Crystal structure of sAC-cat with bound ATP analog. (A) Overall structure of the sAC-cat/Ca²⁺/ApCpp complex, with Ca²⁺ in yellow and ApCpp colored according to atom type. The chlorine in the pseudosymmetrical site is shown as an orange sphere. (B) Active site overlay of sAC-cat apo (cyan) and the ApCpp complex (blue), with relevant residues shown in stick presentation. (C) sAC product complex (cAMP, PP_i/Mg²⁺) colored according to atom type and overlaid with 2F_o-F_c density contoured at 1σ. (D) An overlay of the active sites of the sAC-cat complex with both products cAMP and PP_i (gray), the sAC-cat/PP_i complex resulting from soaking with PP_i (green), and the sAC-cat/PP_i complex resulting from soaking with ATP and substrate turnover (yellow) highlights the local rearrangement of the β2/β3 loop around Asp339.

Fig. 3.

sAC-cat activation by bicarbonate. (A) Overall structure of the sAC-cat bicarbonate complex (gray), overlaid with the sAC-cat/ApCpp complex (blue).
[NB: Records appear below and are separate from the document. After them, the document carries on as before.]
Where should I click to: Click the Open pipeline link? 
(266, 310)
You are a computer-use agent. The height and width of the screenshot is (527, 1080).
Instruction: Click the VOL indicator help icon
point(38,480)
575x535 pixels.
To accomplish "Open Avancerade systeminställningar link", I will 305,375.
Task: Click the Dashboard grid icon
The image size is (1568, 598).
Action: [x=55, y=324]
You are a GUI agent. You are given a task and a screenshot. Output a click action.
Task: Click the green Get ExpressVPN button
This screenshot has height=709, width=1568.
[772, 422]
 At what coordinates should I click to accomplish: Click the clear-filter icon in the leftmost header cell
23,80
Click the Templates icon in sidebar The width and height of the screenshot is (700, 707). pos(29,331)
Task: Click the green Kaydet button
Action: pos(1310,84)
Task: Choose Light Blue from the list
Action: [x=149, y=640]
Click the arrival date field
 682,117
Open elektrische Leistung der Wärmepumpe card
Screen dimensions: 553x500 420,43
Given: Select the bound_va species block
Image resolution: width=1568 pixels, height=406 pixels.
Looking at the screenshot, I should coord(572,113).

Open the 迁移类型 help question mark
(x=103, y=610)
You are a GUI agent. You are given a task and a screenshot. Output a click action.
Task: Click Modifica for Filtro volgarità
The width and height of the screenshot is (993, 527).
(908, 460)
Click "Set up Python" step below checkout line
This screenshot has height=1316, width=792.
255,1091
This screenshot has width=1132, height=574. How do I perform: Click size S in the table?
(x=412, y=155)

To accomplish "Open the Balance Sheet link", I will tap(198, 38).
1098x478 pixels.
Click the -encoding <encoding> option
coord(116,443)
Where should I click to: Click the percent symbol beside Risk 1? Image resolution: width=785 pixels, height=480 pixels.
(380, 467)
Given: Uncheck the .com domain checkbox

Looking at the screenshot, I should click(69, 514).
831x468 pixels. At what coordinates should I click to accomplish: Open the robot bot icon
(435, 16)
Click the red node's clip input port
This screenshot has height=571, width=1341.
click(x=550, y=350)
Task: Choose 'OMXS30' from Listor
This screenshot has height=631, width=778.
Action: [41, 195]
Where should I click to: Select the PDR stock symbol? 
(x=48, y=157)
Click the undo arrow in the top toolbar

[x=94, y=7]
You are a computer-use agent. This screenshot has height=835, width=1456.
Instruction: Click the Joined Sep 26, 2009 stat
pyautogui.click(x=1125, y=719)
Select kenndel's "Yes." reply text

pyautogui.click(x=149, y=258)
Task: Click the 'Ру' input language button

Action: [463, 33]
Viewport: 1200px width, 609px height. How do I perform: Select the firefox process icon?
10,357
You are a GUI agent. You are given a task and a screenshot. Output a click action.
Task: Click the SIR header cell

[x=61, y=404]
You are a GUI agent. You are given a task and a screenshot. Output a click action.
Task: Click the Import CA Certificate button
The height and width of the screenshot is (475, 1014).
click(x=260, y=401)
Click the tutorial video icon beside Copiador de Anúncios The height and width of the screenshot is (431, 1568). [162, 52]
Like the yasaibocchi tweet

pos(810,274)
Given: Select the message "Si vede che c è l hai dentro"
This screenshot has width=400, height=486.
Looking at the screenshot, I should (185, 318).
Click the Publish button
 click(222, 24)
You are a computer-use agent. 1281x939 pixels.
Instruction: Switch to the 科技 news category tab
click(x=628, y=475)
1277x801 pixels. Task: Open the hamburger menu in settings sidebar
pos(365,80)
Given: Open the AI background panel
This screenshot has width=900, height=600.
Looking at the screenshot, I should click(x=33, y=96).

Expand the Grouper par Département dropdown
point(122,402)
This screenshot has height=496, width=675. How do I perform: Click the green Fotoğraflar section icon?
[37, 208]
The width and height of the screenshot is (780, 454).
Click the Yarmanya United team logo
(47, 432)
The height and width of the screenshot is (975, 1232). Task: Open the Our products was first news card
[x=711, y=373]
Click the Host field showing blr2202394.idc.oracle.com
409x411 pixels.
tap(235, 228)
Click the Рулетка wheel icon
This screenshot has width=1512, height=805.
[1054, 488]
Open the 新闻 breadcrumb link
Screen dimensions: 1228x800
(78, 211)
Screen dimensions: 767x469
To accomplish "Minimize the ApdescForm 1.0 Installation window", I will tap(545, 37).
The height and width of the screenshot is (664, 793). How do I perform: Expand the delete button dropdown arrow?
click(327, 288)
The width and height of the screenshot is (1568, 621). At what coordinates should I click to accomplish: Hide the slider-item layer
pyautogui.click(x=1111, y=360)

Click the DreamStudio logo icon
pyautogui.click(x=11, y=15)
Ligands are shown as sticks (ApCpp, bicarbonate) or as a sphere (Ca²⁺). (B) Overlay of active site regions of apo sAC (yellow), sAC/ApCpp (blue), and the sAC/bicarbonate complex (gray) shows the HCO₃⁻-triggered Arg176 movement. (C) HCO₃⁻ concentration–response for AC activity of WT human sAC-cat (black dots) and for the mutants R176A (red squares), K95A (blue triangles), and K95A/R176A (magenta diamonds). (Inset) Data for K95A and K95AR176A with an expanded y axis. (D) Overlay of the regulatory sites of sAC shows the different geometries and binding details of HCO₃⁻ (gray), HSO₃⁻ (green), and HSeO₃⁻ (yellow) and illustrates the Arg176 movement uniquely triggered by HCO₃⁻. Ligands are shown as sticks colored according to atom type. (E) sAC/ApCpp complex with bisulfite bound in the regulatory site, overlaid with 2F_o-F_c density (1σ; cyan) and anomalous scattering density (3σ; blue). (F) Binding affinity to sAC-cat for ATP (K_d = 2.0 ± 0.4 mM), cAMP (K_d = 54.2 ± 13.4 mM), and PP_i (K_d = 14.2 ± 0.3 mM). Addition of 50 mM HCO₃⁻ changed the K_d for ATP (0.9 ± 0.1 mM), cAMP (18.6 ± 6.1 mM), and PP_i (30.7 ± 12.1 mM). Error bars indicate SD (n = 2).

Fig. 4.

sAC-cat inhibition by DIDS. (A) WT human sAC-cat activity assayed at the indicated concentrations of DIDS and in the presence of increasing amounts of HCO₃⁻. DIDS IC₅₀ determination in 0 mM HCO₃⁻ (IC₅₀ 43 μM), in 10 mM HCO₃⁻ (44 μM), in 40 mM HCO₃⁻ (85 μM), and in 80 mM HCO₃⁻ (130 μM) is shown. Error bars indicate SD (n = 3). (B) Overall structure of sAC (C₁, teal; C₂, cyan; linker, blue) with all three DIDS molecules (sticks) overlaid with 2F_o-F_c density (1σ). (C) sAC activity at various ATP and DIDS concentrations yields a constant V_max (24.6 ± 3.7 nmol⋅μg⁻¹⋅min⁻¹) and increasing apparent K_m values for ATP [0 μM DIDS (1.7 ± 0.3 mM), 25 μM DIDS (2.4 ± 0.4 mM), 50 μM DIDS (4.1 ± 0.5 mM), 100 μM DIDS (7.3 ± 2.7 mM)]. Error bars indicate SD (n = 2). (Inset) Lineweaver–Burk plot of the same data. (D) Overlay of the sAC-cat/DIDS structure (cyan) and the sAC/ApCpp complex (blue). (E) Details of the DIDS binding site in sAC show the interacting hydrophobic and positively charged residues (stick presentation) and the acetate trapped in the regulatory site. The 2F_o-F_c density around the ligands is contoured at 1σ. (F) Protein surface of sAC-cat/DIDS colored according to electrostatic potential (indicated in scale bar), with DIDS (shown as spheres) partially blocking the active site entrance. Access to the regulatory site, behind the indicated DIDS sulfonyl group, is fully blocked.